Um estudo produzido pelo Observatório Nacional da Caatinga no ano passado mostrou que cada hectare de Caatinga preservada em áreas mais secas pode absorver quase 4,5 toneladas de CO2. Santa Luzia, com seus 861 hectares desmatados para instalação de painéis solares, deixa de absorver 3.800 toneladas de carbono por ano.

Faltam ainda estudos sobre o aquecimento provocado pelas placas. A reportagem da DW mediu uma diferença de 5ºC de temperatura entre os parques solares e a cerca de 4 quilômetros destes, de 34ºC para 39ºC.
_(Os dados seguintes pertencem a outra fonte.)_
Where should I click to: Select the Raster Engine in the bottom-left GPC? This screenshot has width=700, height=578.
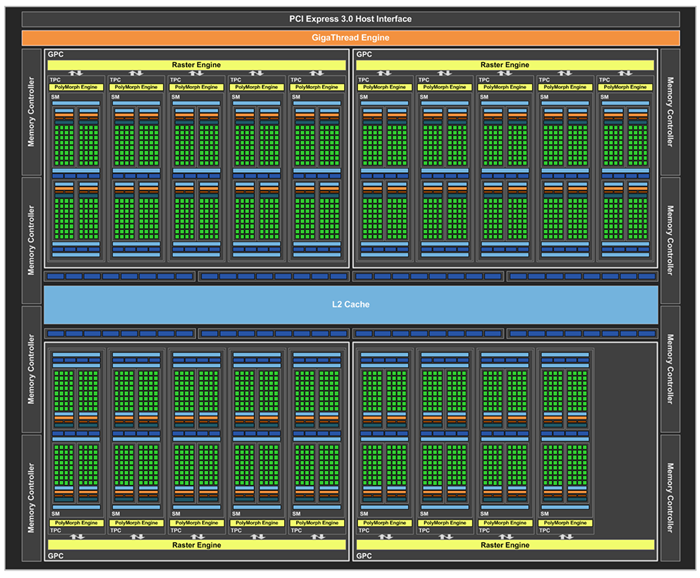tap(198, 545)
Calor que sufoca Paulo Medeiros e seu açude quase centenário. Espremido entre dois grandes parques fotovoltaicos, o reservatório de água da propriedade de 55 hectares vem sofrendo com o assoreamento provocado pela supressão das árvores, que contêm a erosão. Cada parque solar, após o corte de toda a vegetação, cobre toda a área com areia e brita, e herbicidas são aplicados para impedir o crescimento de vegetação na área.

Há cerca de dois anos, conta Medeiros, uma chuva arrastou grande quantidade de material do parque para o açude, matando boa parte dos peixes. Após reclamação, a empresa Neoenergia, responsável pelo Complexo Solar Luzia, não assumiu a culpa pelo ocorrido, mas concordou em repor 8 mil alevinos de tilápia.

A reparação, porém, não restaurou a confiança e esperança do agricultor. “Cresci aqui, pescando e nadando nesta água, mas ele não aguenta nem mais dois anos, pode anotar”, diz, com um olhar desesperançoso de quem observa que a geração de energia limpa no Brasil é menos verde do que poderia ser.